By the time he turned the corner, she was already bustling around in the room behind it, checking it for spiders, of which there weren't any; at least, not of the big, man-eating variety; disappearing from sight a moment to come back with an armful of firewood and kindling, arranging the wood on one side of a rather big fireplace, and proceeding to light a fire. Fenris was left to survey the cave in peace, surprised at how habitable it appeared. The floor was rock, all loose stones having been cleared away. Niches had been cut into the stone all around- or natural niches had been enlarged- to make sleeping places for a dozen or more people. In large nets hanging from the ceiling, sturdy barrels were stored well out of reach of any earthbound beast. And there was a large supply of dry firewood stocked at one end of the cavern. The Dalish were well supplied.
He caught sight of a low stone wall to the right, and cautiously moved towards it, peering over it into a dark hole from which sounded the trickle and chatter of running water. A kind of natural well, walled off to prevent anyone from toppling into it. There was no way to tell how deep it was.
Then, when orange firelight started to spill around the walls, he noticed that he was standing there glowing still like a mobile light source. Startled, and rather disgruntled with himself, he let the lyrium-light die abruptly. Merrill looked up at that, smiled at him, and he scoffed and started walking around the cave as if in inspection. Finding a spot from where he could watch most of the cavern, including the entrance, he settled down there, crossed his legs under him, his arms over his chest, but kept his sword within easy reach.
Lie low for a day, then move on, that was the plan. And this time, there would be no following.
The moment he woke with a start was the moment he realized he'd been asleep.
Cursing soundlessly at himself for his foolishness, he willed the racing of his heart to slow down and looked around warily through his long hair. The witch hadn't noticed his moments- hours?- of vulnerability.
In fact, she wasn't even here.
Now this could be a good thing, or a very bad thing.
Hurriedly, he grabbed his sword and pushed to his feet. Not a second too late; just then, a sound of scrabbling by the entrance drew his attention. He crossed over to it with a few fast, silent strides and stood there, ready.
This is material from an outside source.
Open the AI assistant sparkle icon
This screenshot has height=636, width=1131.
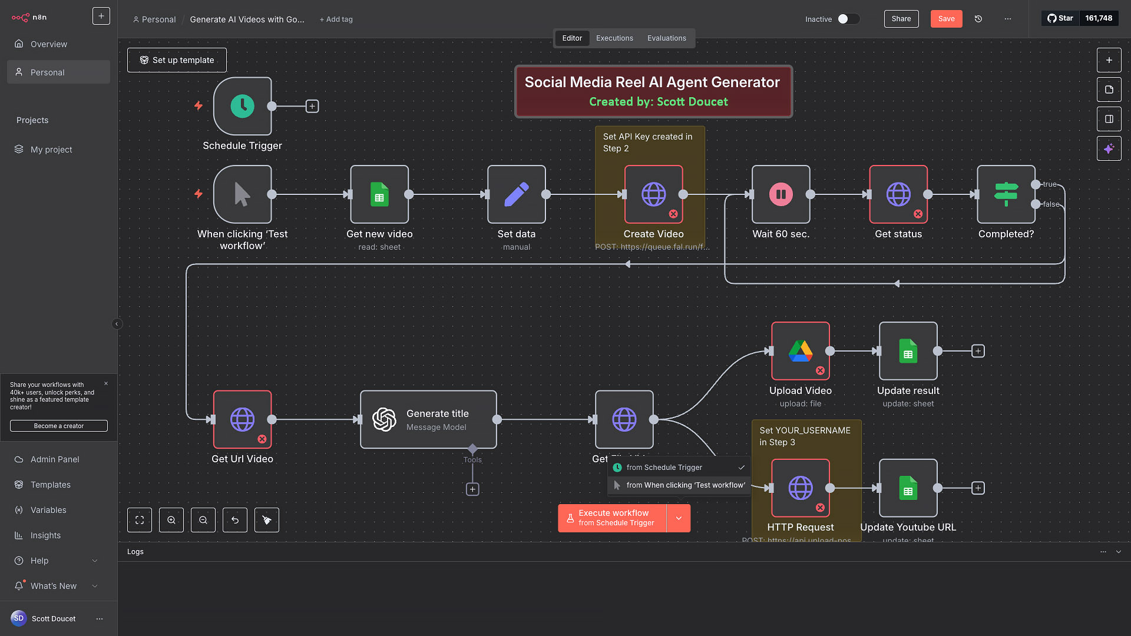point(1109,148)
When he saw what caused the disturbance, his fingers twitched, but the impulse to separate Merrill's head of slightly damp (?) hair from her neck passed in an instant.
She saw him standing there, looked up and smiled her usual bright, slightly embarrassed smile. Fenris' eyes swept down her slight form, and the embarrassment deepened. His own.
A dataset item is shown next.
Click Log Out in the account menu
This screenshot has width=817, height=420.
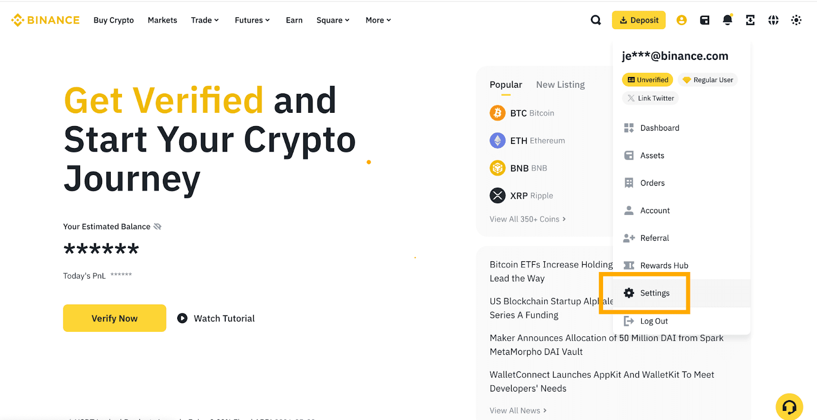click(654, 320)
"I thought it was a good opportunity to take a bath. I hate being this dirty, but there was no help for it back in the town. Elves there are all dirty. I don't see how they can stand it. There's just no need to be this unclean..." Blithely and happily unaware of what was going on in his head, she moved back to the fireplace to arrange her bundle of wet clothes so they would dry in the heat. The shift she wore instead had a damp look to it as well, but she seemed to mind the discomfort as little as she did his incredulous stare.
Right... he had forgotten about this certain peculiarity of hers. Immune to innuendo and oblivious to hints, most notably of the sexual kind, but not limited to it, she could never comprehend why the sight of her naked or half-dressed after a bath would discomfit the males of Hawke's party, make Isabela whistle and grin, Aveline blush, and Hawke herself sigh and drape something over her, most often part of her own clothing. And she would insist at scrubbing herself in any river, pond, or what water she could otherwise find, after every fight they'd gotten into.
He ripped his gaze away from her slender legs, bathed in flickering firelight. Goggling at the little witch's body had been Carver's part, and he had no intention about following him on this path.
At least he had the consolation that he wasn't sputtering and choking as yet.
"Are you hungry? Have to be, since you refused my food all day... see here, I found mushrooms, and there were berries on the bushes, and nuts, too. Maybe you'll like them better than the meat once I've cooked something out of it, it was a little tough, I'll admit. You could go take a bath in the meantime, the water's cold, but that's nice and refreshing too..."
"Witch." It came out as a growl that silenced her instantly. "Stop. Babbling."
He could see her bite her lip, then she put the woven basket, out of which she had been sorting the aforementioned spoils of her foraging, down, stood, and walked up to him. Hands on her hips (which pulled the wet fabric of her shift tight around her lithe body, showing every curve, and displaying the little nubs of her nipples plain for him to see- he did his best to look into her eyes, instead of anywhere else, feeling suddenly cornered), she drew herself up to her unimpressive full height, and stared him straight in the eyes.
"Bathe.", she commanded. "You look like a tramp. And smell like one, too. I'll have food ready when you come back. By the way- your hair badly needs a cut, as well." The look on her face was pure Hawke in that moment, and Fenris found himself unable to do anything but stare, flabbergasted. But then it melted into Merrill's own, bright little smile and she added, "Or I'll comb it out for you and leave it this way, maybe tie it back... It would suit you, I think...make you look rogueish, just like Varric." And she giggled.
That giggle broke the spell. Embarrassed beyond words, Fenris swiveled around on his heel wordlessly- anything to escape- only looking back over his shoulder once to inform her, "I'll not let you anywhere near me with a knife, witch."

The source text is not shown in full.